TASK DIRECTIONS: Word for word, give again the line holding "Task: Click the Users person icon" and each line after it to the end of the listing below.

MATERIALS PROVIDED:
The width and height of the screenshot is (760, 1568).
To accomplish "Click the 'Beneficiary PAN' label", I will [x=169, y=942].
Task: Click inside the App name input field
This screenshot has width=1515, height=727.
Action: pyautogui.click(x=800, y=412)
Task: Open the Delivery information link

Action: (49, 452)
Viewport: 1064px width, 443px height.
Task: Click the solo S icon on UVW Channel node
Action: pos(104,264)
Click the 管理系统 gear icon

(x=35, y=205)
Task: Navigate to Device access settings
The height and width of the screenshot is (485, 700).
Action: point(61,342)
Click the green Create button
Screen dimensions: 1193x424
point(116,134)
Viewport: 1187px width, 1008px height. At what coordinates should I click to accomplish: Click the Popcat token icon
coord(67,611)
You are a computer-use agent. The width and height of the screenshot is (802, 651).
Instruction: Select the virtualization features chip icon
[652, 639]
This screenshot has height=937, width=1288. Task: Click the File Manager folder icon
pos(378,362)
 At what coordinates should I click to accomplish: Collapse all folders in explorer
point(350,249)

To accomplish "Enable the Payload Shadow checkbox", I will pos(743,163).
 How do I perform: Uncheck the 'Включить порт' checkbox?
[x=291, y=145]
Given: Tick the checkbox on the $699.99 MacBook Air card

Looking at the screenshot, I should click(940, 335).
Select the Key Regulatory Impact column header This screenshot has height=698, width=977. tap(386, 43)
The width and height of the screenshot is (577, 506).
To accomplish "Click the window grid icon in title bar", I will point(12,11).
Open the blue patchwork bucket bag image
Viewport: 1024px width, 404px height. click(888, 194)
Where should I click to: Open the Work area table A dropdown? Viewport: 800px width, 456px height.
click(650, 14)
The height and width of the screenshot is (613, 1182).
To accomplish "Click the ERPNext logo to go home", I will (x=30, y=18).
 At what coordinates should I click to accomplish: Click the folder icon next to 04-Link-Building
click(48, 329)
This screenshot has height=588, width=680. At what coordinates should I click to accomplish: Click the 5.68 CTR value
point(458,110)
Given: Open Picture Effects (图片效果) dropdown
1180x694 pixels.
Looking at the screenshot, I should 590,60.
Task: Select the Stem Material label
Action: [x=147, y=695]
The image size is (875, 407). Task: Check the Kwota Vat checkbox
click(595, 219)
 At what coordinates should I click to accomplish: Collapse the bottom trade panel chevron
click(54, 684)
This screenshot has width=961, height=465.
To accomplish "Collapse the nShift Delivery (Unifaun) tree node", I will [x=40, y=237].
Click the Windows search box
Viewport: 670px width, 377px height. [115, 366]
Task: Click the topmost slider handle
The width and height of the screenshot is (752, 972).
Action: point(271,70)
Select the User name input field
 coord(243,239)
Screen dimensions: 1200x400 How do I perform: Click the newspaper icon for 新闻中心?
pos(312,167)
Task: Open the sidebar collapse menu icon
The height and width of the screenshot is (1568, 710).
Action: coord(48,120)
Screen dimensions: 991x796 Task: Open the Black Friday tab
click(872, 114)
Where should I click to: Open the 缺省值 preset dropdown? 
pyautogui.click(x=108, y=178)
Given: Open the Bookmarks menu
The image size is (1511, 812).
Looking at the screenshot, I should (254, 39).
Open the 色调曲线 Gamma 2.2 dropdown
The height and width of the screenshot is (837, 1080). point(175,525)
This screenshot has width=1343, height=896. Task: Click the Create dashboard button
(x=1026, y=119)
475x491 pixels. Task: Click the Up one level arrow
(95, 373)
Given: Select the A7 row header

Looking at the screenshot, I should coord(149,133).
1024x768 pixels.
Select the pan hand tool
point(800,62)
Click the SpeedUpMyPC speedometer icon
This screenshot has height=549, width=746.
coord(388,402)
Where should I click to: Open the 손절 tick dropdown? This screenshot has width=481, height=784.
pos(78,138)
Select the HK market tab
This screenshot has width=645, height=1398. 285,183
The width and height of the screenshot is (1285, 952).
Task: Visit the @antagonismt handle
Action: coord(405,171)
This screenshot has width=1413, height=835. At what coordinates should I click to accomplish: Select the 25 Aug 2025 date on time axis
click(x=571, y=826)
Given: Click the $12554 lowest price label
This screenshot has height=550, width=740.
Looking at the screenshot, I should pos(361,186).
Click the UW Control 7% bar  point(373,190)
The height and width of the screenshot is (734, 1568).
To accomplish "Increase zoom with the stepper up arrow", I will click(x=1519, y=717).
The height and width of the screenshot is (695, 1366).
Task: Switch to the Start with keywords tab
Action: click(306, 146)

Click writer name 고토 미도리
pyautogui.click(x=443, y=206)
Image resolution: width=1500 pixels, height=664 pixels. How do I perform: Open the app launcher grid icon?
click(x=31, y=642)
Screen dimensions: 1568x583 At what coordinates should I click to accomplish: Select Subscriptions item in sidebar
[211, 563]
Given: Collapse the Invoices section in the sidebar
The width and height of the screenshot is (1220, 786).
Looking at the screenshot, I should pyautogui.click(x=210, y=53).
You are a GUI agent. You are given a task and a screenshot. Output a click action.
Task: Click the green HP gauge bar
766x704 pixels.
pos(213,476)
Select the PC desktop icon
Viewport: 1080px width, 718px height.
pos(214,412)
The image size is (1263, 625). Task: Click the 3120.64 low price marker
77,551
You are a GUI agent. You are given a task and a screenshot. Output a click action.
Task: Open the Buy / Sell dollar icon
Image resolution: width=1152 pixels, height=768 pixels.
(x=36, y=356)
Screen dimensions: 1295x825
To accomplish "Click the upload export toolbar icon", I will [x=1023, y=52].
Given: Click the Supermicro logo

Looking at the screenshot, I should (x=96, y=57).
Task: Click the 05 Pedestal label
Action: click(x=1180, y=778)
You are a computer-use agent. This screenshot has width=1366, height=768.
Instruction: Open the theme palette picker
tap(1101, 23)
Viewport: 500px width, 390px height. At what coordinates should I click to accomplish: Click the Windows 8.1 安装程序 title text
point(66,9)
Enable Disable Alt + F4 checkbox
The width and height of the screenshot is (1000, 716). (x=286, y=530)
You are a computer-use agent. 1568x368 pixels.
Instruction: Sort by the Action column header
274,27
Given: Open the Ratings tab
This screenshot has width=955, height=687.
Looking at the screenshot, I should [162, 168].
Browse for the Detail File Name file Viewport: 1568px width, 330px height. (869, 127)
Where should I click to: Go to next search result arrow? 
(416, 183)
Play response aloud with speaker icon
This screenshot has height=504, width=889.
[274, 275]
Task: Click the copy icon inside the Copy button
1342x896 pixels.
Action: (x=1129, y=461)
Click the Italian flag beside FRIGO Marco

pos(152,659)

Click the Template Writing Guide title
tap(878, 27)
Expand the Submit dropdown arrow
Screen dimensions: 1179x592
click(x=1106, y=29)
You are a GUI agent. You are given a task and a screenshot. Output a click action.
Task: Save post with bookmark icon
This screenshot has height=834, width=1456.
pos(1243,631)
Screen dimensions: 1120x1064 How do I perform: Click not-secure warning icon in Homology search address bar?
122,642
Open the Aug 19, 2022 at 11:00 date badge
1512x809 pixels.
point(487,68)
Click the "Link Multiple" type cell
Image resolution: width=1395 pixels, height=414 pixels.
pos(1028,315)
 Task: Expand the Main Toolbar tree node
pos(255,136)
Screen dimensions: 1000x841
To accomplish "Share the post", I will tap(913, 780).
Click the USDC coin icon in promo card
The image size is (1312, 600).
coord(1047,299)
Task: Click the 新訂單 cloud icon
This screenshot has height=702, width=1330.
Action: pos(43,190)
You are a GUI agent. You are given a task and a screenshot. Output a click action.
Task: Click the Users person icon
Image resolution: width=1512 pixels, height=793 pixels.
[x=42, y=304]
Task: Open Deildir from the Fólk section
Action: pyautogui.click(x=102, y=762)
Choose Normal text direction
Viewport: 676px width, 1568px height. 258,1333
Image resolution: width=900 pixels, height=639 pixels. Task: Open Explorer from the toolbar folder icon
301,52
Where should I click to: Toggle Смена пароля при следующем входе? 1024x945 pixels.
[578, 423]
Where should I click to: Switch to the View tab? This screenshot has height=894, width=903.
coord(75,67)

PROBLEM SOLUTION:
Task: Click the Users person icon
Image resolution: width=1512 pixels, height=793 pixels.
[x=42, y=304]
Task: Open Deildir from the Fólk section
Action: pyautogui.click(x=102, y=762)
Choose Normal text direction
Viewport: 676px width, 1568px height. 258,1333
Image resolution: width=900 pixels, height=639 pixels. Task: Open Explorer from the toolbar folder icon
301,52
Where should I click to: Toggle Смена пароля при следующем входе? 1024x945 pixels.
[578, 423]
Where should I click to: Switch to the View tab? This screenshot has height=894, width=903.
coord(75,67)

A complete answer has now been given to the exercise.